SISA Training for Efficient Machine Unlearning

Updated 23 February 2026

SISA Training is a machine unlearning framework that partitions data into shards and slices for precise, localized model updates upon data deletion.
It employs checkpointing and aggregation strategies to enable exact unlearning with enhanced computational efficiency compared to retraining from scratch.
Variants like SISA-FC, SISA-A, and SISA++ adapt the approach for different domains, balancing memory usage, speed, and accuracy trade-offs.

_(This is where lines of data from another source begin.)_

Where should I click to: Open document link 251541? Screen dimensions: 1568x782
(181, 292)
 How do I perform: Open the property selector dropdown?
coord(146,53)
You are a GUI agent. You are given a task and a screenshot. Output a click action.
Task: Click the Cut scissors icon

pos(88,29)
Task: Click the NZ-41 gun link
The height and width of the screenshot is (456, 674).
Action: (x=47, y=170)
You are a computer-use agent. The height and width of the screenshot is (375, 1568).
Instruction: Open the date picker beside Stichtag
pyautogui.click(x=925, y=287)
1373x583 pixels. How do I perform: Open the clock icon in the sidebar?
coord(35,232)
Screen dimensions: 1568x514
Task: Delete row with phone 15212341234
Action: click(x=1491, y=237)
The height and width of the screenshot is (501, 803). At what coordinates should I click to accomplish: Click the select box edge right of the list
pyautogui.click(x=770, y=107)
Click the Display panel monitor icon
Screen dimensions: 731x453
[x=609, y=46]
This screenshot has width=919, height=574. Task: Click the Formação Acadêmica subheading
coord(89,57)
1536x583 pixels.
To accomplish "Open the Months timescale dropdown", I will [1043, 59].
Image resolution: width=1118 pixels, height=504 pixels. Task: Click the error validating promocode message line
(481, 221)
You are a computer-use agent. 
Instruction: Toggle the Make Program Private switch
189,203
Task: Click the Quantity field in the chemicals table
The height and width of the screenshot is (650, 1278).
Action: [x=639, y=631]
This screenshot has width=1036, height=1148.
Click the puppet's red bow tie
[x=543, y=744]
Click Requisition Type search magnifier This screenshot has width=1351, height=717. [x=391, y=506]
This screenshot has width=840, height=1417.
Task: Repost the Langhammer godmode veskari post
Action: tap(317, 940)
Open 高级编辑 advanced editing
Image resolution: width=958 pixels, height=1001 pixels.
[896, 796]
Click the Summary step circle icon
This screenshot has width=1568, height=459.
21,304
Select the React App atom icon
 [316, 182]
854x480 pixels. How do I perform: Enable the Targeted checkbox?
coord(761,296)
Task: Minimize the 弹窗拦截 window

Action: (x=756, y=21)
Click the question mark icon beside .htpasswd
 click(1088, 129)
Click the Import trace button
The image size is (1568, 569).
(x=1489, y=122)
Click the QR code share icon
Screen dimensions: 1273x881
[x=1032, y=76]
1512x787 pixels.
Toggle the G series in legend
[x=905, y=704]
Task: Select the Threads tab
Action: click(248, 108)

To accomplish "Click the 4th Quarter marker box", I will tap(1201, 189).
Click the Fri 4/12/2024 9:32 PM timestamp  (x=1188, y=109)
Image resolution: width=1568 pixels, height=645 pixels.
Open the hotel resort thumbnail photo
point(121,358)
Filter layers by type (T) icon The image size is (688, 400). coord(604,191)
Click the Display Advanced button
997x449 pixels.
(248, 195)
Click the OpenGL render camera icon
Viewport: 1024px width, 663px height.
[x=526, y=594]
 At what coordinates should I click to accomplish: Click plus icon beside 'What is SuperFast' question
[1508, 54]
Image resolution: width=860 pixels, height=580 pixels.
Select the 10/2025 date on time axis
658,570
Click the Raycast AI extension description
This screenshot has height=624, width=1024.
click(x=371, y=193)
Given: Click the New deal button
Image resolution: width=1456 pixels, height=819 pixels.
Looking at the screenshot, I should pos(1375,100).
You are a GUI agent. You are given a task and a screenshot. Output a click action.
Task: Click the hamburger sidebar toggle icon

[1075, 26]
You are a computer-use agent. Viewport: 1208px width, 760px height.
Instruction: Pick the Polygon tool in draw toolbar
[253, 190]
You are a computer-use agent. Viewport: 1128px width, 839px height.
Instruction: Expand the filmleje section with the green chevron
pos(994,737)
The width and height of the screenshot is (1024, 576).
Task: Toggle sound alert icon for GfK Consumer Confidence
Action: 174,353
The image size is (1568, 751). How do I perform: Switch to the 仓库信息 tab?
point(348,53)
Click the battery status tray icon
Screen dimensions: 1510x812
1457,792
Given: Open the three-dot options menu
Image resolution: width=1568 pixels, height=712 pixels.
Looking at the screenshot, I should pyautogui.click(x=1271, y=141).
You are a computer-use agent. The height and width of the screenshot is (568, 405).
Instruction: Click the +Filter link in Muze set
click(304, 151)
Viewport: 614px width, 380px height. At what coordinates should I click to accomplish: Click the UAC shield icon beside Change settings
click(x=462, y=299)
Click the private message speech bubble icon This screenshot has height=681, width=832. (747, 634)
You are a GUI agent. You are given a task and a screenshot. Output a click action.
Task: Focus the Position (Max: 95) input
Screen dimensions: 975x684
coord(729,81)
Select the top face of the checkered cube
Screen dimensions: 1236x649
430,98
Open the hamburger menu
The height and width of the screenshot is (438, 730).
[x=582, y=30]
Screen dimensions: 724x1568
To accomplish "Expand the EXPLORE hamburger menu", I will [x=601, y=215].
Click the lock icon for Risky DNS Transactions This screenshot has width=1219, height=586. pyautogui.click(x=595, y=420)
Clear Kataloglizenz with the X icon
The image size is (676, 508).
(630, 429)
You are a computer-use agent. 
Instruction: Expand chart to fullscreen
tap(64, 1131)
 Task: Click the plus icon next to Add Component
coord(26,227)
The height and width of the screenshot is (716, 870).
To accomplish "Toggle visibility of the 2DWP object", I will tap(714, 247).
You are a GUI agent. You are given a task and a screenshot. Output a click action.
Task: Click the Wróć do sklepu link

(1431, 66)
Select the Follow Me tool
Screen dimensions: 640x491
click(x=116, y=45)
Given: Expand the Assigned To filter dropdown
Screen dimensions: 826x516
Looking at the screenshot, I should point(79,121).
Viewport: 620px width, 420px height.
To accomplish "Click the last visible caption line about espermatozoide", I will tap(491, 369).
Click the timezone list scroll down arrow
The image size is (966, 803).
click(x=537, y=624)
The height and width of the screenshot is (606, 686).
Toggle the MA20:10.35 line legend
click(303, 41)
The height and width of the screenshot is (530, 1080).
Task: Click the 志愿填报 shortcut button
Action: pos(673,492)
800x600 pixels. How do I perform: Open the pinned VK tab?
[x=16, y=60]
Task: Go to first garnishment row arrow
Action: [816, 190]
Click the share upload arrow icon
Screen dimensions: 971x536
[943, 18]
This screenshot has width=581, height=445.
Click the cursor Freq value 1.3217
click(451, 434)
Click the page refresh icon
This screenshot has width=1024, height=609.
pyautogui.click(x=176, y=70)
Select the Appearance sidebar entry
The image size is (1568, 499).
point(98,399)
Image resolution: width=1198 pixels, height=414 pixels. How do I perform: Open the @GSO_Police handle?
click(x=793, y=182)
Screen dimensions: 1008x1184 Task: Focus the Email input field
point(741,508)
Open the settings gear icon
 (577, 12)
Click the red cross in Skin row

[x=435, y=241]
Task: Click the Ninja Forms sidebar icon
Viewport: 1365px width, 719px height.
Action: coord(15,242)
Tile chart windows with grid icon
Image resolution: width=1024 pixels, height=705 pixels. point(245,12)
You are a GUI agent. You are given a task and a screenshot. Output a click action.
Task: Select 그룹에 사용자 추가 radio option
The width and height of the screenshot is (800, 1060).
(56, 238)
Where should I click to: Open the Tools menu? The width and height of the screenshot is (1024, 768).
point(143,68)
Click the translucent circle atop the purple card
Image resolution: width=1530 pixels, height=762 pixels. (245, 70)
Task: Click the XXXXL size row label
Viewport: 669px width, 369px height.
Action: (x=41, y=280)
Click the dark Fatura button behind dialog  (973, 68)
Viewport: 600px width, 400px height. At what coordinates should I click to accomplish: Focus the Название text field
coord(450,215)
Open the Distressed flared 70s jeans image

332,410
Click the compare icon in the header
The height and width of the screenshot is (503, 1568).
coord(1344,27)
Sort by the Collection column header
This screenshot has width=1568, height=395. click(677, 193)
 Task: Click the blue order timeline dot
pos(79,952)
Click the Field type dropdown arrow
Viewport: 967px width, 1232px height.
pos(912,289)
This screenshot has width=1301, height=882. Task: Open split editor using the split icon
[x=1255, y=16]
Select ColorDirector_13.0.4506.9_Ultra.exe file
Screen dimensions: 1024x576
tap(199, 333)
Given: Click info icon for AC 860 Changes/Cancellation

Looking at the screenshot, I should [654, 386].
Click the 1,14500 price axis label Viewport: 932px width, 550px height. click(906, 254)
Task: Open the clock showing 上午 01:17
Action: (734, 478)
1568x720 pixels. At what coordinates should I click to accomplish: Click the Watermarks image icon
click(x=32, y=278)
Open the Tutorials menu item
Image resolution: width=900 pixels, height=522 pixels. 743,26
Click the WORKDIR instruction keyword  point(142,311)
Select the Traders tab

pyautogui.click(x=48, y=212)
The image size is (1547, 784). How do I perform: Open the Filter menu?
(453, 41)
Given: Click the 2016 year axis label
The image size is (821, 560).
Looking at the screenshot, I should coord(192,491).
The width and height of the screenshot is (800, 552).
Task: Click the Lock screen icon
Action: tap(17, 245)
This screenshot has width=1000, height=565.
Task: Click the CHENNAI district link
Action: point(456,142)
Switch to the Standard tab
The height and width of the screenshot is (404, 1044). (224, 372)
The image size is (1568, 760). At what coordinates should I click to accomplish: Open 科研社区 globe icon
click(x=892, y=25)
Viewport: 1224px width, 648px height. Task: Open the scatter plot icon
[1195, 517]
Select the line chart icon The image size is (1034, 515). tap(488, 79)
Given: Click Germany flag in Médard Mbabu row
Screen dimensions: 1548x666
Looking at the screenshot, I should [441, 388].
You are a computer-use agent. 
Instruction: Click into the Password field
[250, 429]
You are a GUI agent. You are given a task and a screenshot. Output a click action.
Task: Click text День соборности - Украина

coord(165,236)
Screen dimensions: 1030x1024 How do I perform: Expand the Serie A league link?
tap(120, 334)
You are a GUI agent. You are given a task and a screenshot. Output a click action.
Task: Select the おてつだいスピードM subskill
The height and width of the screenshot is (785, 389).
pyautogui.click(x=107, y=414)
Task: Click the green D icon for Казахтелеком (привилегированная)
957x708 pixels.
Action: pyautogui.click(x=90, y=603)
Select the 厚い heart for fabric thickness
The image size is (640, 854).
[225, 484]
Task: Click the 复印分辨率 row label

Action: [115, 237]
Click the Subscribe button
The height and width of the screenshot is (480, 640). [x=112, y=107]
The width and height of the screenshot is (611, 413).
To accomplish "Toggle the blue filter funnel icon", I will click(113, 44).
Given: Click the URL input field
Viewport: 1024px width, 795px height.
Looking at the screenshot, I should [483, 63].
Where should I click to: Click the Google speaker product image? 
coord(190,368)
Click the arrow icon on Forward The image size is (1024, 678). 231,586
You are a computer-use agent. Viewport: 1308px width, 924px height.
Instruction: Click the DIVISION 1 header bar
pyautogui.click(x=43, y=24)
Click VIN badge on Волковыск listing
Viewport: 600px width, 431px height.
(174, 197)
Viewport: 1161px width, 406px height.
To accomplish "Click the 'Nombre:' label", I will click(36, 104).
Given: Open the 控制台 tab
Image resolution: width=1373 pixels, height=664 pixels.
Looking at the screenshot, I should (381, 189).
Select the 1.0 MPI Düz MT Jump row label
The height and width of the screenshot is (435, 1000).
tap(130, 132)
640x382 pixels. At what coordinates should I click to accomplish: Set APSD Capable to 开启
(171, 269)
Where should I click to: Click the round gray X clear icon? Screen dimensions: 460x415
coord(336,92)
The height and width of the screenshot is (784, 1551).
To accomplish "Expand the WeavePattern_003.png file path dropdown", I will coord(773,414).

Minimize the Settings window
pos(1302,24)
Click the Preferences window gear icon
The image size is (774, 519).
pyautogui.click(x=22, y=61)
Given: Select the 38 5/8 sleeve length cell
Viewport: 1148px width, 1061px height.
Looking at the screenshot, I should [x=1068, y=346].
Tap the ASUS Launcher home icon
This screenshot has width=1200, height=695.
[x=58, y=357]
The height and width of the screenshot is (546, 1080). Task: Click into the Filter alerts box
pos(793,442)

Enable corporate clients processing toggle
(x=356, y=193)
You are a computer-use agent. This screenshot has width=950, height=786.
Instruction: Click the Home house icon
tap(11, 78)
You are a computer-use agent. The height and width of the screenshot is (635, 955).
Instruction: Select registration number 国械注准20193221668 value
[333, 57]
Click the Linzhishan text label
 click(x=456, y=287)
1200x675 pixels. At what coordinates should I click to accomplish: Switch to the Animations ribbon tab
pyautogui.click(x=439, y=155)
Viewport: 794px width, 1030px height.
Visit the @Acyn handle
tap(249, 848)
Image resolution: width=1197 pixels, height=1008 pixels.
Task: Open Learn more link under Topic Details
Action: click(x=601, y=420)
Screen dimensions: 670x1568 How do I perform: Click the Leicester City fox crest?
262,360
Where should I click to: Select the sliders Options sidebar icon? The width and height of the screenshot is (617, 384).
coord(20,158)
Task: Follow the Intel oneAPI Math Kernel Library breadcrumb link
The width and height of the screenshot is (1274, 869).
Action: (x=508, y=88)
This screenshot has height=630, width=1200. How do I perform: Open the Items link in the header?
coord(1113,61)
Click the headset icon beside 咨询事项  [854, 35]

SISA training refers to the Sharded, Isolated, Sliced, and Aggregated framework for efficient machine unlearning—enabling the precise and computationally tractable removal of individual data points from stateful models, especially those trained via stochastic gradient descent. SISA explicitly structures the training process so that the influence of any training example is confined to a limited, highly local segment of model state. SISA and its variants provide unlearning guarantees and superior efficiency relative to naïve retraining in diverse data domains including vision, speech, natural language, and multimodal mobility data (Bourtoule et al., 2019, Kumar et al., 2022, Phukan et al., 2 Jun 2025, Yonekura et al., 27 Aug 2025).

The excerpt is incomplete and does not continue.